• [INSTRUCTIONS FOR THE TASK]: Only one stretch of the listing below is wanted. Begin at the line that has "Task: Click the 1809.100", stop after the line that has "Task: Click inside the utterance input field", and repeat every line in between exactly.

• [DATA FOR THE TASK]:
○ ○ ○
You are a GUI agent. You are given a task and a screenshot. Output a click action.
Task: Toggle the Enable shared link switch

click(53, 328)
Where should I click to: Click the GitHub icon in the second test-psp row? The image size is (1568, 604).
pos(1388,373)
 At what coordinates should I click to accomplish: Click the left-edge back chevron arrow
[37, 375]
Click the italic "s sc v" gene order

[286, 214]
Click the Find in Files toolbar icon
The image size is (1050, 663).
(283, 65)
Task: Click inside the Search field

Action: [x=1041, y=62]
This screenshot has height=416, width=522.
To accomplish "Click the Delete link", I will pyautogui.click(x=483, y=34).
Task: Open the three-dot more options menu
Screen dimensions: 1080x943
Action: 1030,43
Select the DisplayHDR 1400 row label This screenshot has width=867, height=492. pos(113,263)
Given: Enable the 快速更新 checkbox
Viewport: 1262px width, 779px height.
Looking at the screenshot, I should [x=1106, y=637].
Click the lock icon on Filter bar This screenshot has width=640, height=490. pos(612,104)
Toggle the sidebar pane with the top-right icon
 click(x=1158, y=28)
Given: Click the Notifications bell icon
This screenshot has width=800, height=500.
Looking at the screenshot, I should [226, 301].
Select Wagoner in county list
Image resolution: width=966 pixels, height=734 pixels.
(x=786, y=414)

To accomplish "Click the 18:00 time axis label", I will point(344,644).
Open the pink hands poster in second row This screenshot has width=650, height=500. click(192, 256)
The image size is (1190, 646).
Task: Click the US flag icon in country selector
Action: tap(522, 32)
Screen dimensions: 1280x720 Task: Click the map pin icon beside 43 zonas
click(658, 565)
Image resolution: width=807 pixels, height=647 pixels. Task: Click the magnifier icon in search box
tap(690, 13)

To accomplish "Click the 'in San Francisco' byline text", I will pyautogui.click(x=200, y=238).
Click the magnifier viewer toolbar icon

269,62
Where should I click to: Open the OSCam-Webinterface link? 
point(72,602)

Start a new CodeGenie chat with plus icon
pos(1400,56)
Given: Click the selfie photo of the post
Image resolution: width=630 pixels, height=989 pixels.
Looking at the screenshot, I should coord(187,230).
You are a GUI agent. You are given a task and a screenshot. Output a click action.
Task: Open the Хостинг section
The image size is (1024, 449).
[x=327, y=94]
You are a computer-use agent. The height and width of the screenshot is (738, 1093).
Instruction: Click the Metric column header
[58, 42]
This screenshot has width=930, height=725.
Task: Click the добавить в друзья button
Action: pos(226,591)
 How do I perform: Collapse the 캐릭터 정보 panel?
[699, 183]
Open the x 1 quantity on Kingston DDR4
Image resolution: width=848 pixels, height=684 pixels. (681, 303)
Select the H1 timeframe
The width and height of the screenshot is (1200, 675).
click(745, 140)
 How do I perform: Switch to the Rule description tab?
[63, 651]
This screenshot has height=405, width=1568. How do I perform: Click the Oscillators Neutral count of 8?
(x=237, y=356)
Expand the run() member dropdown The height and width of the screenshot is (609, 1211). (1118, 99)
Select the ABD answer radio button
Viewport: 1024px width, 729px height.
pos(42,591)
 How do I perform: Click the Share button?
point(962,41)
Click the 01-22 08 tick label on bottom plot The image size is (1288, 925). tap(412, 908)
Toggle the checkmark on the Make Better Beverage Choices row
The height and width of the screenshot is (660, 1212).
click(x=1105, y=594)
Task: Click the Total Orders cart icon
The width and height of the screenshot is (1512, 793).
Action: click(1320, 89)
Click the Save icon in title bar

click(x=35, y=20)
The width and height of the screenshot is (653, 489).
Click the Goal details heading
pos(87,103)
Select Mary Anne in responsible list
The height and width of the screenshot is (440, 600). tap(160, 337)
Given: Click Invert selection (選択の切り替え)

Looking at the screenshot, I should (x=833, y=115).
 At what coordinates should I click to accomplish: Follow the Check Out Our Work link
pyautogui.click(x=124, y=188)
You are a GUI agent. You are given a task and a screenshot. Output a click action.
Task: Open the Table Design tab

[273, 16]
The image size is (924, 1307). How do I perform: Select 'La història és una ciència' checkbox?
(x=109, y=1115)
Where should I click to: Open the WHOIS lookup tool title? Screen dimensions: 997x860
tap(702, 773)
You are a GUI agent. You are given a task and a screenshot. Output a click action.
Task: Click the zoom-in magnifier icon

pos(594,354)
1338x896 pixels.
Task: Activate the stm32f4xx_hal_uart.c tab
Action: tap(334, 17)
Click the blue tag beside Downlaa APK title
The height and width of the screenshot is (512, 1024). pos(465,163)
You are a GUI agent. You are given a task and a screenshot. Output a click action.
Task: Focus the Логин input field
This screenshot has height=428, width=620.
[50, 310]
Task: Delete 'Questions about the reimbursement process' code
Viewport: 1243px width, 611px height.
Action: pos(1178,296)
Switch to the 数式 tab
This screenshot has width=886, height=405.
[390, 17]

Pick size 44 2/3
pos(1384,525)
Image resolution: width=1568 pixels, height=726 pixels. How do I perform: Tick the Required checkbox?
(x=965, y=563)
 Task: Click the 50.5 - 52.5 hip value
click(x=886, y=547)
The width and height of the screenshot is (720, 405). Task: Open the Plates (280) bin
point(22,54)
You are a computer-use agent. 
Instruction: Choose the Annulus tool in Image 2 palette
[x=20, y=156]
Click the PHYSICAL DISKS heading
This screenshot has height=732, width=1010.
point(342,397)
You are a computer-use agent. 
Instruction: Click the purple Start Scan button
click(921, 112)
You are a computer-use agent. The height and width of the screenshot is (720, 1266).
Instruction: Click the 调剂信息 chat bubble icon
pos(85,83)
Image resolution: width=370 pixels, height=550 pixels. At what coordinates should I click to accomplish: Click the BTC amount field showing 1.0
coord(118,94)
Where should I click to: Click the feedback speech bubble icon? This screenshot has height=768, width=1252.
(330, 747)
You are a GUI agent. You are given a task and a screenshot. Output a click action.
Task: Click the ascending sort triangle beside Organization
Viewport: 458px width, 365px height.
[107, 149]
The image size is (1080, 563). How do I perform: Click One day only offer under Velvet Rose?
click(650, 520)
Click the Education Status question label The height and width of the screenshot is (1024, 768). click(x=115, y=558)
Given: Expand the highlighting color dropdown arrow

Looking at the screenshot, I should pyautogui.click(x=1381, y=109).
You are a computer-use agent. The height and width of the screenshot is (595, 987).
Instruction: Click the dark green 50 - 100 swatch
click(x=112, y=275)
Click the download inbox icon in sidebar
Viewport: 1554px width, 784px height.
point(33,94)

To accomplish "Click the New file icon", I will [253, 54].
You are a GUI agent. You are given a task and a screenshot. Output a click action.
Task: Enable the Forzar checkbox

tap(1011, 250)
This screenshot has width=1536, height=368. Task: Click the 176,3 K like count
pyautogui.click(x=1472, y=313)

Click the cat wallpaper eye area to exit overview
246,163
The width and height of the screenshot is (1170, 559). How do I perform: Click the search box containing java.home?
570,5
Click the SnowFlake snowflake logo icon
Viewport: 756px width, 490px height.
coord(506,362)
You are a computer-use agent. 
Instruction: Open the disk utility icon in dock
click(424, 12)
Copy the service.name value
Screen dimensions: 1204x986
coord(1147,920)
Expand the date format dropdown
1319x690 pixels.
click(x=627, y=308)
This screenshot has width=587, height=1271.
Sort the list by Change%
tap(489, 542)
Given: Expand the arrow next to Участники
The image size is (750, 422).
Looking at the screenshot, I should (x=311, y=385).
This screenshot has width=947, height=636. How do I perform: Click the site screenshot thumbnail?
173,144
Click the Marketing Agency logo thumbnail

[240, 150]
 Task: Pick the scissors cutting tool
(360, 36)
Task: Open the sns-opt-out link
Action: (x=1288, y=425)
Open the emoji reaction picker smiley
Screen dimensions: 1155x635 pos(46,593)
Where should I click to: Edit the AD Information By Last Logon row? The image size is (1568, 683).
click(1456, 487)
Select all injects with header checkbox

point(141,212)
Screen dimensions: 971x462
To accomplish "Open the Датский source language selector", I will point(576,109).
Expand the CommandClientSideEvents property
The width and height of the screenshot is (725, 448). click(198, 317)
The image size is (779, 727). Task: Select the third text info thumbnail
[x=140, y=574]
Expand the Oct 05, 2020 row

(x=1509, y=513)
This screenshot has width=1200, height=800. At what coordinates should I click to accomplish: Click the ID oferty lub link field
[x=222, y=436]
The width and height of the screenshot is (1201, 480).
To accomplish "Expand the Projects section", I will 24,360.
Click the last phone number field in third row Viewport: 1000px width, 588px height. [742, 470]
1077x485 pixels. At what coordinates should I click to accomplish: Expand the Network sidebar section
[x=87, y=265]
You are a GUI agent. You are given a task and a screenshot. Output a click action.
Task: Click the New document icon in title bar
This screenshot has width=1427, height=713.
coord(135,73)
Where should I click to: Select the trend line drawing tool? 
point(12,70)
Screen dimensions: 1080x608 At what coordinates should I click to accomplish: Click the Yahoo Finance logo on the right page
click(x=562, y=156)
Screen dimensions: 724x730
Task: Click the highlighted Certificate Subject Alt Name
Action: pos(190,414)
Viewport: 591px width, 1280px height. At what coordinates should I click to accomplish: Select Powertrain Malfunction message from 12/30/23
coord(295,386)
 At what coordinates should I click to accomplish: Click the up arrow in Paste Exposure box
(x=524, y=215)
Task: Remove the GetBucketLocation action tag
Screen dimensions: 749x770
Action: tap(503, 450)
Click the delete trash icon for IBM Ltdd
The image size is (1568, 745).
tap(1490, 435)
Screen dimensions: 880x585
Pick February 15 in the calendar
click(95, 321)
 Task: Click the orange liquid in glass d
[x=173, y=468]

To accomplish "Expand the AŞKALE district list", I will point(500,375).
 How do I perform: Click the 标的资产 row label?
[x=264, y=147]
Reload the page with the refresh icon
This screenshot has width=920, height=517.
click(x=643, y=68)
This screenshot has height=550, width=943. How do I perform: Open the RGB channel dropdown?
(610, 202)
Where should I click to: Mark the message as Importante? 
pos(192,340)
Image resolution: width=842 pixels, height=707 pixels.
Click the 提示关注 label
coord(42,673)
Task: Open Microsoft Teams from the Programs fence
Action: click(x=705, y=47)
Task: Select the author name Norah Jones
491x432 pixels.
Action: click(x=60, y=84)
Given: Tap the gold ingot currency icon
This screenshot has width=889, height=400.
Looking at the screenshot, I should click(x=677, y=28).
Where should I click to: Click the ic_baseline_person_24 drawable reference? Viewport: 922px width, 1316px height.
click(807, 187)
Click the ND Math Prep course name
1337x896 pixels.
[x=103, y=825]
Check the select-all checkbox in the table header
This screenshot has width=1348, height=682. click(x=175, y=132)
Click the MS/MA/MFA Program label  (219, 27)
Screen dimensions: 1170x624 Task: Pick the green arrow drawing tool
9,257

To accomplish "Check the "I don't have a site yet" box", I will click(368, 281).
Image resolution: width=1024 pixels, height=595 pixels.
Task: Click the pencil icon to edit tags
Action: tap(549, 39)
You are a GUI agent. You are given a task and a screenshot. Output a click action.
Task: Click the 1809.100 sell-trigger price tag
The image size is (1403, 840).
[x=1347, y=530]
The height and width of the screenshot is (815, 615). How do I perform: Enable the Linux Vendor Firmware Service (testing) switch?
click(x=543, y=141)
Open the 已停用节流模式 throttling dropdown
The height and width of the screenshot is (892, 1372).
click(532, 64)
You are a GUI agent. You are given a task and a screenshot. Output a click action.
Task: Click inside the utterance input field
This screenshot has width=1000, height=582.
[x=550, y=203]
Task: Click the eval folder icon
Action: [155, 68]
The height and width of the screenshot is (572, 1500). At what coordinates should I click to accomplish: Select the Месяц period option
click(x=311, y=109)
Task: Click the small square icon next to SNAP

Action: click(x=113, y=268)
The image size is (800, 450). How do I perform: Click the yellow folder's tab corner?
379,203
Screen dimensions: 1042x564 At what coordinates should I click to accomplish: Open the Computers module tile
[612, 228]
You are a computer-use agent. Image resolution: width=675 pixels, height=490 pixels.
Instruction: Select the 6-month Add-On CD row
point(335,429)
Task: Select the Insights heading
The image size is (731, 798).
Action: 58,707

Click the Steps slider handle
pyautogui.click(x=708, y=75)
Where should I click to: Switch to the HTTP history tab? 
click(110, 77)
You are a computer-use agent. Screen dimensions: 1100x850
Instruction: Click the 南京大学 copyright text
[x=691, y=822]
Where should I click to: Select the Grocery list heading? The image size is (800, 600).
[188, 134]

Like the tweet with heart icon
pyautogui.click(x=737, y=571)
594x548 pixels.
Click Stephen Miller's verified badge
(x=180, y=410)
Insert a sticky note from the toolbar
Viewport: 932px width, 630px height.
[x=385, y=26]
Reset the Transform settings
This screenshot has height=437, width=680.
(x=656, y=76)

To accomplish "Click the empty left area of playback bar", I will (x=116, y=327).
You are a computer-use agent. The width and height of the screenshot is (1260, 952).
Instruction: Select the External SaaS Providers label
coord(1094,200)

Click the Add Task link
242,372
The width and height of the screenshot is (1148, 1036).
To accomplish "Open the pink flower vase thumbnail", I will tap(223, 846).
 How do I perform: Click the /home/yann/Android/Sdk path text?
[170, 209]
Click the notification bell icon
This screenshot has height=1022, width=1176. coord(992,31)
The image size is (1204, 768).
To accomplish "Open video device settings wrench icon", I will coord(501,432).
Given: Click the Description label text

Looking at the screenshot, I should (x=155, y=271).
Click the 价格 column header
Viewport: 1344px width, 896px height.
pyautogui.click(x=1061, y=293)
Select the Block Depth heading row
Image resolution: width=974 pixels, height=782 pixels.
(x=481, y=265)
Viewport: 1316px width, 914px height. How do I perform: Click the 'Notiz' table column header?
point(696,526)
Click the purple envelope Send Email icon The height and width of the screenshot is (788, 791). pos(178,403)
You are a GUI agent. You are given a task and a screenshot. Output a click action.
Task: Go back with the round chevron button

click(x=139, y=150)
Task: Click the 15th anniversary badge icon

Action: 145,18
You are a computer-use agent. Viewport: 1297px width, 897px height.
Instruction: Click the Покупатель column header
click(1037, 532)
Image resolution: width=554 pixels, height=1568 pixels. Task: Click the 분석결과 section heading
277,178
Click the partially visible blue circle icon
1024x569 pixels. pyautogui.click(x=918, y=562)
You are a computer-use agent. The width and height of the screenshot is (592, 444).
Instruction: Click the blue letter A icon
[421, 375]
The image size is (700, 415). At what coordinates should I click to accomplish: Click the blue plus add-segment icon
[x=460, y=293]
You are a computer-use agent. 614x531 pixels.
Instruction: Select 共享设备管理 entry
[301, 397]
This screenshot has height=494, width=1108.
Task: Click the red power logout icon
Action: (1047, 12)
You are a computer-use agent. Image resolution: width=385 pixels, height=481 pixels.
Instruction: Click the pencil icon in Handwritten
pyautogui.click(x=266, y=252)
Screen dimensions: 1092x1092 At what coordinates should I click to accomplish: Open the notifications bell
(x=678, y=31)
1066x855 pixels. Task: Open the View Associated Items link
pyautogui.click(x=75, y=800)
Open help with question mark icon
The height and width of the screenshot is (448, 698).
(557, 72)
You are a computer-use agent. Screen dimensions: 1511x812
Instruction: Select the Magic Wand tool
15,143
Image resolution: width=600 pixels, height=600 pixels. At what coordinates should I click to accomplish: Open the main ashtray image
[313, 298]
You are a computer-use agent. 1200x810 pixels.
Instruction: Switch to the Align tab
○ ○ ○
• [RESPONSE AREA]:
Task: Click the 1809.100 sell-trigger price tag
The image size is (1403, 840).
[x=1347, y=530]
The height and width of the screenshot is (815, 615). How do I perform: Enable the Linux Vendor Firmware Service (testing) switch?
click(x=543, y=141)
Open the 已停用节流模式 throttling dropdown
The height and width of the screenshot is (892, 1372).
click(532, 64)
You are a GUI agent. You are given a task and a screenshot. Output a click action.
Task: Click inside the utterance input field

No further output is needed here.